• WHAT NEEDS TO BE DONE
Each record below should be written out again exactly as given.
»»
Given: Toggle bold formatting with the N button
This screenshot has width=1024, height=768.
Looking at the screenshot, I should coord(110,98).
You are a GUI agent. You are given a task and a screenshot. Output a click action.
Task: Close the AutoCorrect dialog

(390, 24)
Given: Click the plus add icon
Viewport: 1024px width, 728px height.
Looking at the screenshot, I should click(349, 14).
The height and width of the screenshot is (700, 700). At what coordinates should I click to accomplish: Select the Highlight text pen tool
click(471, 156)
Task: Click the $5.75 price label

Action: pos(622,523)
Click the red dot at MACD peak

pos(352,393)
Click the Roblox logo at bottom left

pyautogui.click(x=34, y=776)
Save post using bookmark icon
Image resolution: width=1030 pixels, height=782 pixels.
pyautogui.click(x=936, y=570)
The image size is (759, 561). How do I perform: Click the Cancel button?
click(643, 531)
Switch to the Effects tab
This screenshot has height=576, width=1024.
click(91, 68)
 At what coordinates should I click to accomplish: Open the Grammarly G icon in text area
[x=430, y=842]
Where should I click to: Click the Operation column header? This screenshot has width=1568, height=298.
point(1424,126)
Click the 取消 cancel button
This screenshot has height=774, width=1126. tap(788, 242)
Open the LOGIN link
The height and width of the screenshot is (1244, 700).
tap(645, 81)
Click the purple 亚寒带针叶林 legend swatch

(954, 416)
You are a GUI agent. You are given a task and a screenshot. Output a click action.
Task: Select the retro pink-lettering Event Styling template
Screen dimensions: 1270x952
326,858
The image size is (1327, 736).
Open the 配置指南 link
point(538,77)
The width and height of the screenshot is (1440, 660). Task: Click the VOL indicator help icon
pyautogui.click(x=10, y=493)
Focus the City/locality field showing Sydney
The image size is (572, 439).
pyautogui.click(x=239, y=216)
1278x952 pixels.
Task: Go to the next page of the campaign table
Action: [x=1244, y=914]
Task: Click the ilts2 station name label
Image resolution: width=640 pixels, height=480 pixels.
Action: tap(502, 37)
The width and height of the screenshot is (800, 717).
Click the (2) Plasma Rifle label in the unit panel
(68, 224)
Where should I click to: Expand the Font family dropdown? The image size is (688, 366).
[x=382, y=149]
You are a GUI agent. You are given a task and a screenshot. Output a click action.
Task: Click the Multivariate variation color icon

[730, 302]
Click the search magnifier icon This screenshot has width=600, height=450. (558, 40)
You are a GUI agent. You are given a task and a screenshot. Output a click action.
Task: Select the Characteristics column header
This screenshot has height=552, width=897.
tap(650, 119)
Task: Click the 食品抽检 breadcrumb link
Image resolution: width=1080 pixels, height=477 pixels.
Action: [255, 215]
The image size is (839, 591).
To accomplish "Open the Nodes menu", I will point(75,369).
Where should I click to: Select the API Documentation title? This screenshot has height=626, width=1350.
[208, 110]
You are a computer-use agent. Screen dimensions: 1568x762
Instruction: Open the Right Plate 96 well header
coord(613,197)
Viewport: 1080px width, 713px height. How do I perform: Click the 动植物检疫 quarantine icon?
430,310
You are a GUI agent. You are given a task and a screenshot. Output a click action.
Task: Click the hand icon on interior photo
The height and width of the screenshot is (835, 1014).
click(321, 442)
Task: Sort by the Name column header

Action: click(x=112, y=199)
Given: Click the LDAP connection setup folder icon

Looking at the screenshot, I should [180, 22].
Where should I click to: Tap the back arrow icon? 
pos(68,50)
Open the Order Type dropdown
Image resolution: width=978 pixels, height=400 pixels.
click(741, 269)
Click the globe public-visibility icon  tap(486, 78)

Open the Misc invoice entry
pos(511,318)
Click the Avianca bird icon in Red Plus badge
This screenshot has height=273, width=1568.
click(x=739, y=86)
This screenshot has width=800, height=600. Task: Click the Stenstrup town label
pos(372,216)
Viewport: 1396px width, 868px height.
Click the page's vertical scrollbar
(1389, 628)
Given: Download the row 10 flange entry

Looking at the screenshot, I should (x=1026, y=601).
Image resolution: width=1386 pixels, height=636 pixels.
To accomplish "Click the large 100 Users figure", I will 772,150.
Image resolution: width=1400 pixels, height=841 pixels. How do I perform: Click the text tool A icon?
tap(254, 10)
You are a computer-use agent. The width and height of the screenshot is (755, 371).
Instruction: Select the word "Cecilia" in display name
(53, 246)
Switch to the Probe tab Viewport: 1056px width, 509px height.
««
• RESPONSE FOR THIS EXERCISE
Given: Toggle bold formatting with the N button
This screenshot has width=1024, height=768.
Looking at the screenshot, I should coord(110,98).
You are a GUI agent. You are given a task and a screenshot. Output a click action.
Task: Close the AutoCorrect dialog

(390, 24)
Given: Click the plus add icon
Viewport: 1024px width, 728px height.
Looking at the screenshot, I should click(349, 14).
The height and width of the screenshot is (700, 700). At what coordinates should I click to accomplish: Select the Highlight text pen tool
click(471, 156)
Task: Click the $5.75 price label

Action: pos(622,523)
Click the red dot at MACD peak

pos(352,393)
Click the Roblox logo at bottom left

pyautogui.click(x=34, y=776)
Save post using bookmark icon
Image resolution: width=1030 pixels, height=782 pixels.
pyautogui.click(x=936, y=570)
The image size is (759, 561). How do I perform: Click the Cancel button?
click(643, 531)
Switch to the Effects tab
This screenshot has height=576, width=1024.
click(91, 68)
 At what coordinates should I click to accomplish: Open the Grammarly G icon in text area
[x=430, y=842]
Where should I click to: Click the Operation column header? This screenshot has width=1568, height=298.
point(1424,126)
Click the 取消 cancel button
This screenshot has height=774, width=1126. tap(788, 242)
Open the LOGIN link
The height and width of the screenshot is (1244, 700).
tap(645, 81)
Click the purple 亚寒带针叶林 legend swatch

(954, 416)
You are a GUI agent. You are given a task and a screenshot. Output a click action.
Task: Select the retro pink-lettering Event Styling template
Screen dimensions: 1270x952
326,858
The image size is (1327, 736).
Open the 配置指南 link
point(538,77)
The width and height of the screenshot is (1440, 660). Task: Click the VOL indicator help icon
pyautogui.click(x=10, y=493)
Focus the City/locality field showing Sydney
The image size is (572, 439).
pyautogui.click(x=239, y=216)
1278x952 pixels.
Task: Go to the next page of the campaign table
Action: [x=1244, y=914]
Task: Click the ilts2 station name label
Image resolution: width=640 pixels, height=480 pixels.
Action: tap(502, 37)
The width and height of the screenshot is (800, 717).
Click the (2) Plasma Rifle label in the unit panel
(68, 224)
Where should I click to: Expand the Font family dropdown? The image size is (688, 366).
[x=382, y=149]
You are a GUI agent. You are given a task and a screenshot. Output a click action.
Task: Click the Multivariate variation color icon

[730, 302]
Click the search magnifier icon This screenshot has width=600, height=450. (558, 40)
You are a GUI agent. You are given a task and a screenshot. Output a click action.
Task: Select the Characteristics column header
This screenshot has height=552, width=897.
tap(650, 119)
Task: Click the 食品抽检 breadcrumb link
Image resolution: width=1080 pixels, height=477 pixels.
Action: [255, 215]
The image size is (839, 591).
To accomplish "Open the Nodes menu", I will point(75,369).
Where should I click to: Select the API Documentation title? This screenshot has height=626, width=1350.
[208, 110]
You are a computer-use agent. Screen dimensions: 1568x762
Instruction: Open the Right Plate 96 well header
coord(613,197)
Viewport: 1080px width, 713px height. How do I perform: Click the 动植物检疫 quarantine icon?
430,310
You are a GUI agent. You are given a task and a screenshot. Output a click action.
Task: Click the hand icon on interior photo
The height and width of the screenshot is (835, 1014).
click(321, 442)
Task: Sort by the Name column header

Action: click(x=112, y=199)
Given: Click the LDAP connection setup folder icon

Looking at the screenshot, I should [180, 22].
Where should I click to: Tap the back arrow icon? 
pos(68,50)
Open the Order Type dropdown
Image resolution: width=978 pixels, height=400 pixels.
click(741, 269)
Click the globe public-visibility icon  tap(486, 78)

Open the Misc invoice entry
pos(511,318)
Click the Avianca bird icon in Red Plus badge
This screenshot has height=273, width=1568.
click(x=739, y=86)
This screenshot has width=800, height=600. Task: Click the Stenstrup town label
pos(372,216)
Viewport: 1396px width, 868px height.
Click the page's vertical scrollbar
(1389, 628)
Given: Download the row 10 flange entry

Looking at the screenshot, I should (x=1026, y=601).
Image resolution: width=1386 pixels, height=636 pixels.
To accomplish "Click the large 100 Users figure", I will 772,150.
Image resolution: width=1400 pixels, height=841 pixels. How do I perform: Click the text tool A icon?
tap(254, 10)
You are a computer-use agent. The width and height of the screenshot is (755, 371).
Instruction: Select the word "Cecilia" in display name
(53, 246)
Switch to the Probe tab Viewport: 1056px width, 509px height.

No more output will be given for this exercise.